**Records from a collection**
=== Begin Enclosure ===
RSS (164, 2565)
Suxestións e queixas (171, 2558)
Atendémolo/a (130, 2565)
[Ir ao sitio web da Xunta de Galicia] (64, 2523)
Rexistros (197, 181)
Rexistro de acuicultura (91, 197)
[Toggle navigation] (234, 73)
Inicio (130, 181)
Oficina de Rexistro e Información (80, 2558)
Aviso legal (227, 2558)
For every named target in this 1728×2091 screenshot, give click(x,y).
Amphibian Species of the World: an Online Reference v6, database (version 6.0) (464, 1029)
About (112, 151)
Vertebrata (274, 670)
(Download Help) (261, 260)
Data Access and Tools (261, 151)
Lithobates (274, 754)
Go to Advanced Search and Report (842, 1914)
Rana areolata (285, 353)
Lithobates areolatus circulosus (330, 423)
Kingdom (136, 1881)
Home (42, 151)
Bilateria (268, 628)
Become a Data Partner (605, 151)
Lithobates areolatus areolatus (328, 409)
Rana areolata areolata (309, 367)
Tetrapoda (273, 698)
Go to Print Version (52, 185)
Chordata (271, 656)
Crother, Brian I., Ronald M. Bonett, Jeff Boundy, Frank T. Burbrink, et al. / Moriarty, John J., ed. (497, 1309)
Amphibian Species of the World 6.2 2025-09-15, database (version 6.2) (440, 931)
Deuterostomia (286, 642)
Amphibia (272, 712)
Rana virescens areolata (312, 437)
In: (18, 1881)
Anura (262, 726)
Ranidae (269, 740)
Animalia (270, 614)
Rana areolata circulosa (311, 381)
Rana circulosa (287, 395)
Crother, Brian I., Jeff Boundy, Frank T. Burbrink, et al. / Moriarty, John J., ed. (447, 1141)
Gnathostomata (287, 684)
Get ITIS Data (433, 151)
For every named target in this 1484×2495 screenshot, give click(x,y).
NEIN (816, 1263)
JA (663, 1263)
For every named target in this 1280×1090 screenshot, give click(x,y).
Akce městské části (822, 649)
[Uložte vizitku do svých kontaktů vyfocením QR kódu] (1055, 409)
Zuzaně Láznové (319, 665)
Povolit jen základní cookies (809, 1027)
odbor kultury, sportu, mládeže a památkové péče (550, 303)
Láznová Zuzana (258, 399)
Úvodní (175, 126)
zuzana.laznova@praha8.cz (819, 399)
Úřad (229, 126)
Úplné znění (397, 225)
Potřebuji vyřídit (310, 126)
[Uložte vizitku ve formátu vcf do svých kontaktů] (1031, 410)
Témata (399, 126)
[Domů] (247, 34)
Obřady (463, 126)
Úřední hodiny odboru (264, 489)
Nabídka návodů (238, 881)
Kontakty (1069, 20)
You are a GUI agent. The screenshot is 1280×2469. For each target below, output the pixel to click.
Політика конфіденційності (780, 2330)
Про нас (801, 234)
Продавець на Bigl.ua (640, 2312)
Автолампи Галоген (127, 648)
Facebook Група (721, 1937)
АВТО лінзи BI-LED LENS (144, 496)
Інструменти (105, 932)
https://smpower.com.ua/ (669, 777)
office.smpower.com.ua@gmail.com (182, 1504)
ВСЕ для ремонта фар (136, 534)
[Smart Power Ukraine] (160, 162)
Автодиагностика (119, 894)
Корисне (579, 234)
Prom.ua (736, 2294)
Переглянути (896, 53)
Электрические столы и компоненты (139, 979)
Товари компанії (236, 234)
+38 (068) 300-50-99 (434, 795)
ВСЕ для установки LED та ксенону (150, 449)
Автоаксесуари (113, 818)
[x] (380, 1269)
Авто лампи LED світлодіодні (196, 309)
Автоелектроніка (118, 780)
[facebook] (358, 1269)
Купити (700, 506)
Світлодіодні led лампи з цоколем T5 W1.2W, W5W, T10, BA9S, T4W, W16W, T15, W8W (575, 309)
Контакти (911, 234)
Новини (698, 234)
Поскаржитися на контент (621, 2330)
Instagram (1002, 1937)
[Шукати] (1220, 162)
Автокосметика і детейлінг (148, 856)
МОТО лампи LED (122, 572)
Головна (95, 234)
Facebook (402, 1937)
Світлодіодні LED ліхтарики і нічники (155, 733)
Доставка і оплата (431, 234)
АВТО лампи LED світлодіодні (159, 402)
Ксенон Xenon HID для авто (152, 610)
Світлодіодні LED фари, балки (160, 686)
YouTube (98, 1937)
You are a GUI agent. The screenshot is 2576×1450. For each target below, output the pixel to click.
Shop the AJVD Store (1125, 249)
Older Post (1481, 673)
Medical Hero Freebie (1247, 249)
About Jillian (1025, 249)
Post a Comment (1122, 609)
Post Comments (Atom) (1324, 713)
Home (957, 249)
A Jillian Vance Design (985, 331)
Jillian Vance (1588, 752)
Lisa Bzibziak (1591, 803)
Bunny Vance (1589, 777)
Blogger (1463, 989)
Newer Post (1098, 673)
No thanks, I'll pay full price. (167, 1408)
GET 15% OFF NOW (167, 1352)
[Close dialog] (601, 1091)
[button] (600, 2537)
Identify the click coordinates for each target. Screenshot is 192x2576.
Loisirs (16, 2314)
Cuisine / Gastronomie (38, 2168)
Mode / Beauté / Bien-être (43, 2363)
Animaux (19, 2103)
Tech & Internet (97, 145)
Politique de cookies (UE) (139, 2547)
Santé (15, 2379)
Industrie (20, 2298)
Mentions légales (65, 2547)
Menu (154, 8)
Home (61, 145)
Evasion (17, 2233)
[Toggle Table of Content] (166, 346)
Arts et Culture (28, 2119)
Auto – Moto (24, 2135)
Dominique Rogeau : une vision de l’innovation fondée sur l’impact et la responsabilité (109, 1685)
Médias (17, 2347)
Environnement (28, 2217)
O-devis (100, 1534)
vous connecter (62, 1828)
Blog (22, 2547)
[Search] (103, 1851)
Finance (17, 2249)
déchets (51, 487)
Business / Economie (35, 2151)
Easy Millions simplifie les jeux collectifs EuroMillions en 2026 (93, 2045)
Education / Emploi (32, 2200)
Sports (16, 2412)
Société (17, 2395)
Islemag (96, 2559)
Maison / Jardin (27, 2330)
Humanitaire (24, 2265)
=== End Enclosure ===
**Work task**
Print the lines above from the one with "Bunny Vance (1589, 777)" through the one with "Politique de cookies (UE) (139, 2547)", both included, exactly as written and nothing more.

**Your response**
Bunny Vance (1589, 777)
Blogger (1463, 989)
Newer Post (1098, 673)
No thanks, I'll pay full price. (167, 1408)
GET 15% OFF NOW (167, 1352)
[Close dialog] (601, 1091)
[button] (600, 2537)
Identify the click coordinates for each target. Screenshot is 192x2576.
Loisirs (16, 2314)
Cuisine / Gastronomie (38, 2168)
Mode / Beauté / Bien-être (43, 2363)
Animaux (19, 2103)
Tech & Internet (97, 145)
Politique de cookies (UE) (139, 2547)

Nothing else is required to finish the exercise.